These entrants include everyone from accountants to real estate agents to art galleries. My sister works in bullion dealing, and SMSFs are a big customer segment for them as well.

The success of entrants contrasts with traditional wealth management players, few of which have had meaningful success in targeting their products at SMSFs. The industry’s intermediary focused model has struggled to adapt to the rise of significant segments of self-directed or validator investors who are not dependent on an adviser.

In a week where much of the news related to restructurings and job losses at Fairfax and News Ltd under the assault of the internet, tucked into this was the acquisition of Australian Independent Business Media (AIBM) by News Ltd for $30 million.

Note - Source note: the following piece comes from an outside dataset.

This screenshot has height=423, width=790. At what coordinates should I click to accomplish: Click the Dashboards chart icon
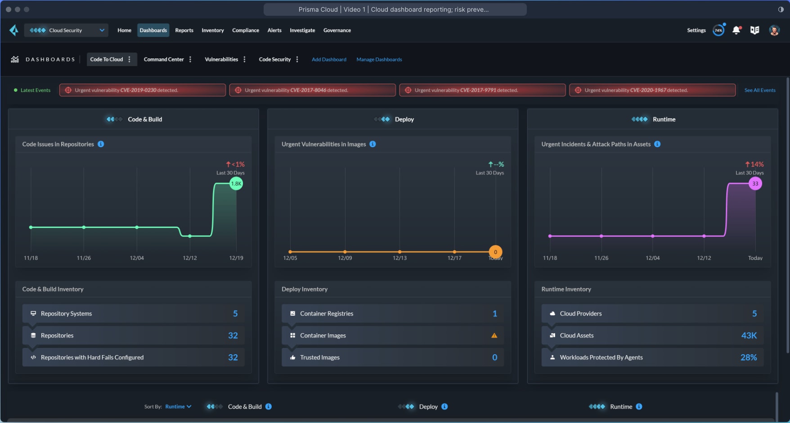tap(15, 59)
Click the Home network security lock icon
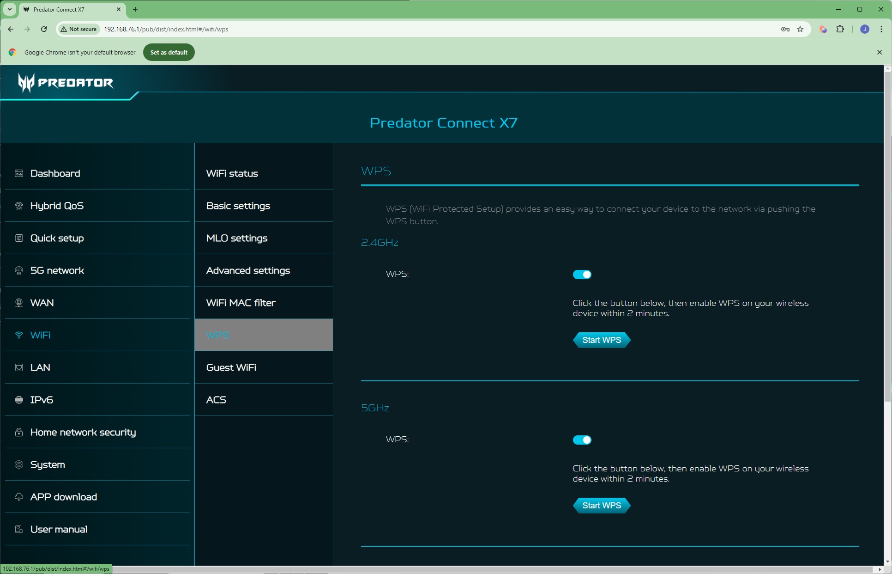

AIBM’s shareholders included journalists Alan Kohler, Robert Gottliebsen, and Steve Bartholomeusz. Its main products are the online business news website Business Spectator (and spin-offs Climate Spectator and Technology Spectator), and online investment website Eureka Report.

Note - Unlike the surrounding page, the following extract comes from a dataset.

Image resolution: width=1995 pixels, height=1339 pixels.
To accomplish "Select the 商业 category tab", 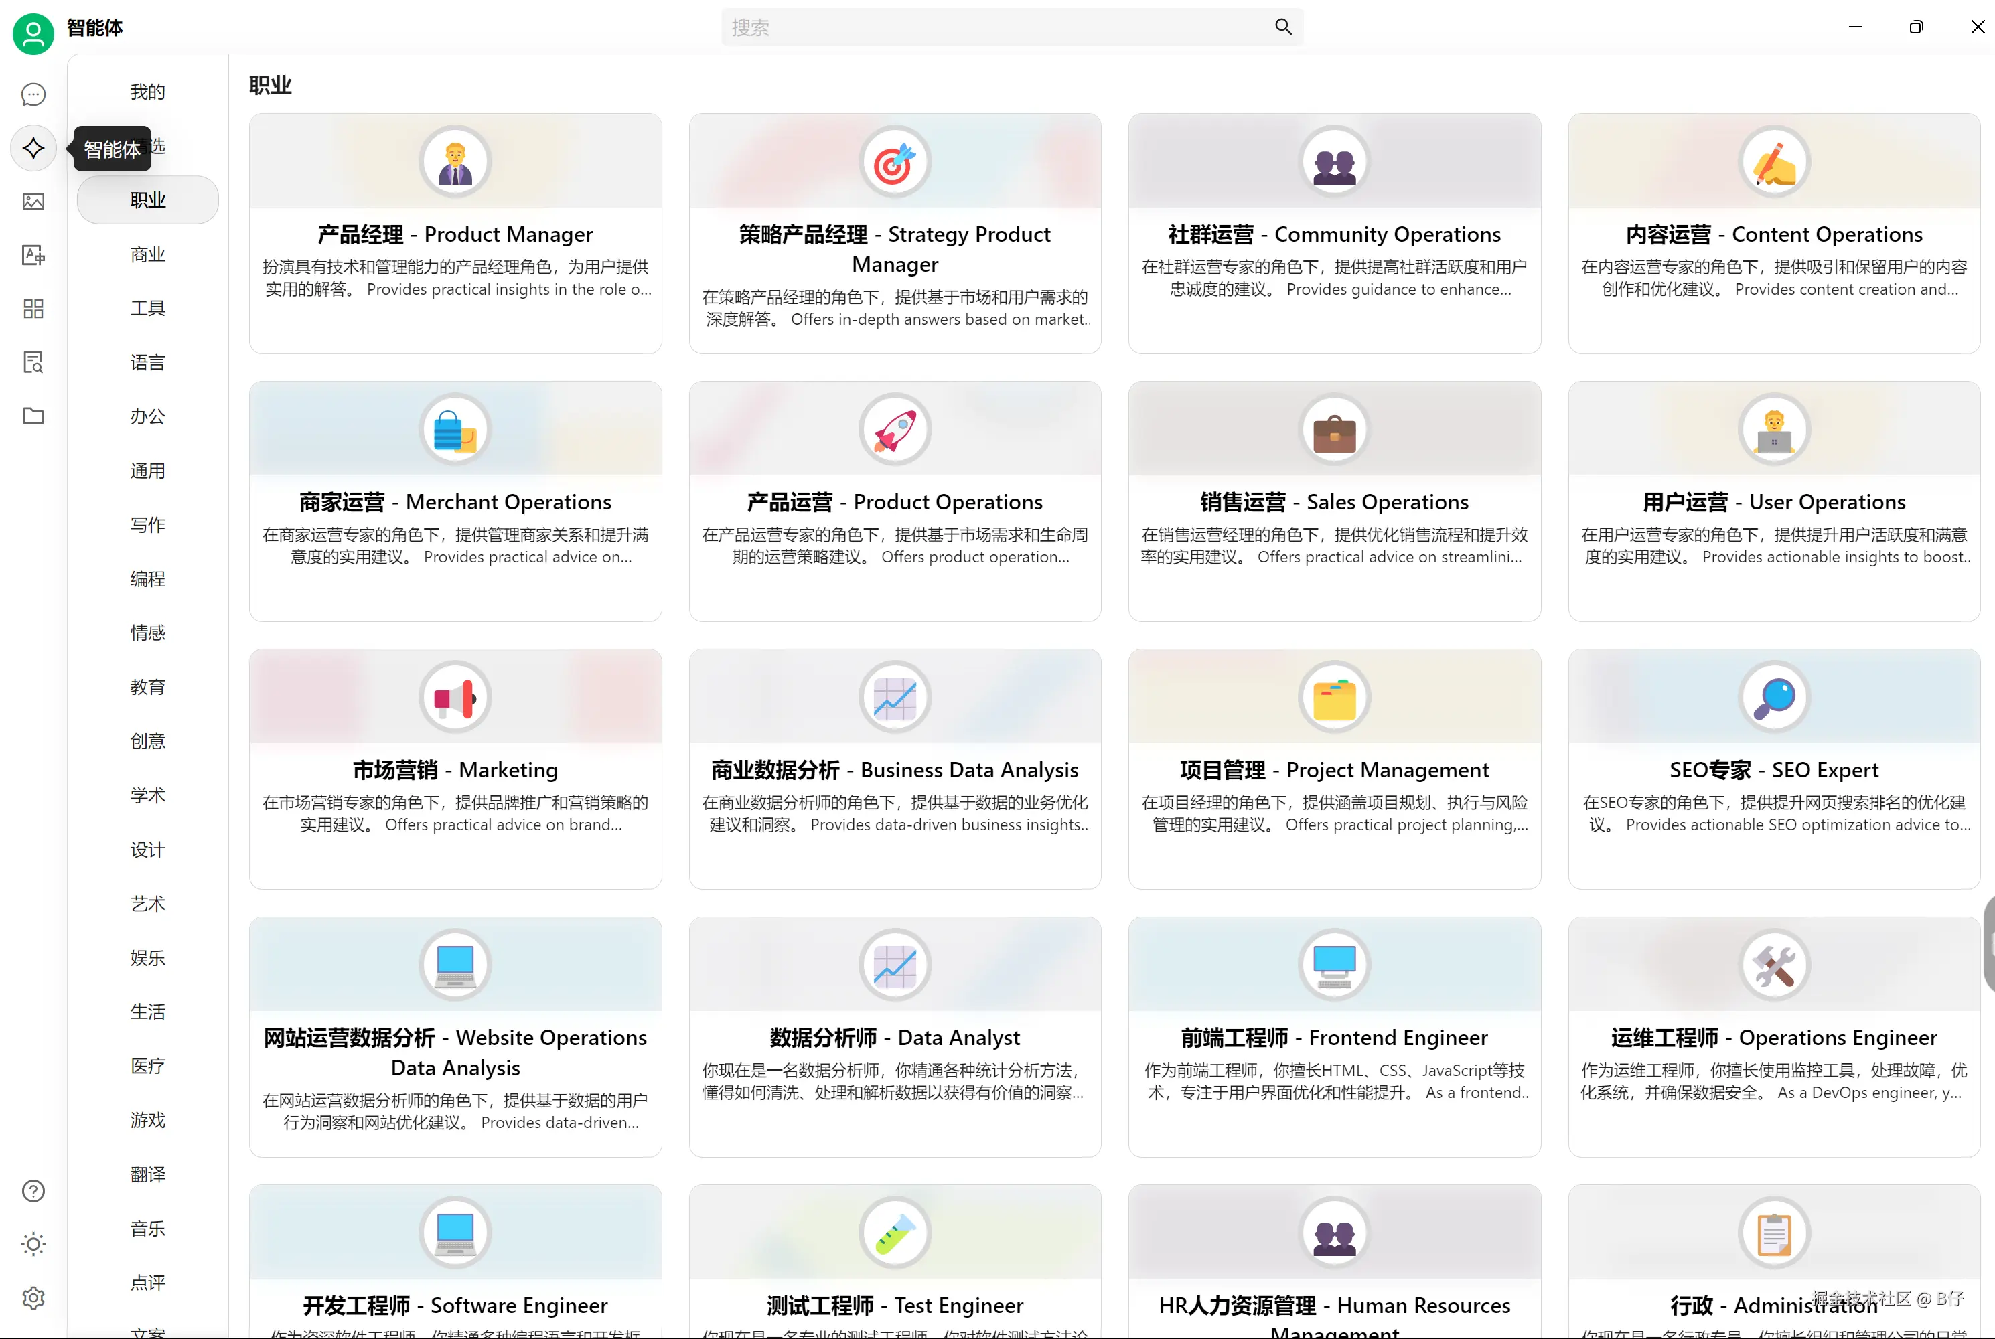I will tap(147, 254).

The acquisition has been seen largely in a “new media” context; ie general print media is losing and focused online media is winning. And indeed News Ltd may have well have purchased AIBM for this reason, or to take out a free news competitor to The Australian as it builds a paid online content business.

But we think this is the wrong way to look at it. AIBM is really an SMSF play. That’s both revealing, and raises an interesting question – what could a player with extremely deep pockets like News Ltd do with it?

Our view of AIBM as an SMSF business is based on the financials from a leaked prospectus which have been extensively reported. Overall, AIBM is reported to have made a profit only about $250,000 in 2011 – which is why the deal is being reported as 50x earnings. But it’s a story of two parts:

The news websites les by Business Spectator lost nearly $1.7m. Apparently the loss was inflated by heavy investment, but even allowing for this, it doesn’t appear that this is a very profitable business.

The Eureka Report on the other hand made profits of $1.9m. Eureka Report makes money from selling subscriptions to investors at $385 pa, and online advertising. What’s its primary target segment? SMSFs of course.

Assuming the news websites can break even, AIBM looks more or less like this:

– An online financial news business which makes nothing.

– An SMSF business which makes ~$2m pa.

So you could look at this as News Ltd having bought a breakeven online news competitor for nothing, and an SMSF business on 15x earnings. In fact, if it weren’t for the profits derived from Eureka Report, perhaps AIBM might have gone bust by now rather than selling for $30 million.

There are some important messages here:

– For all the old media vs media debate, it’s still very hard to make money from free online news, no matter how good it is.

There’s clearly a stack of money to be made from SMSFs in a wide variety of ways. AIBM’s value without Eureka Report and its SMSF subscriber base would surely have been vastly less than $30 million. A better comparison is Crikey, which sold for $1m (to the chairman of AIBM in fact) in 2005.

– In a wealth management industry showing little growth, traditional players are increasingly forced to engage with SMSFs, regardless of any misgivings.

– Forget what News Ltd will do with Business Spectator – what could it do with its newly acquired SMSF business? For years we’ve speculated about whether a major enterprise from outside wealth management might enter, and what impact that would have. News Ltd may have no such agenda – but it now has an investment in the SMSF segment, and a profitable one at that.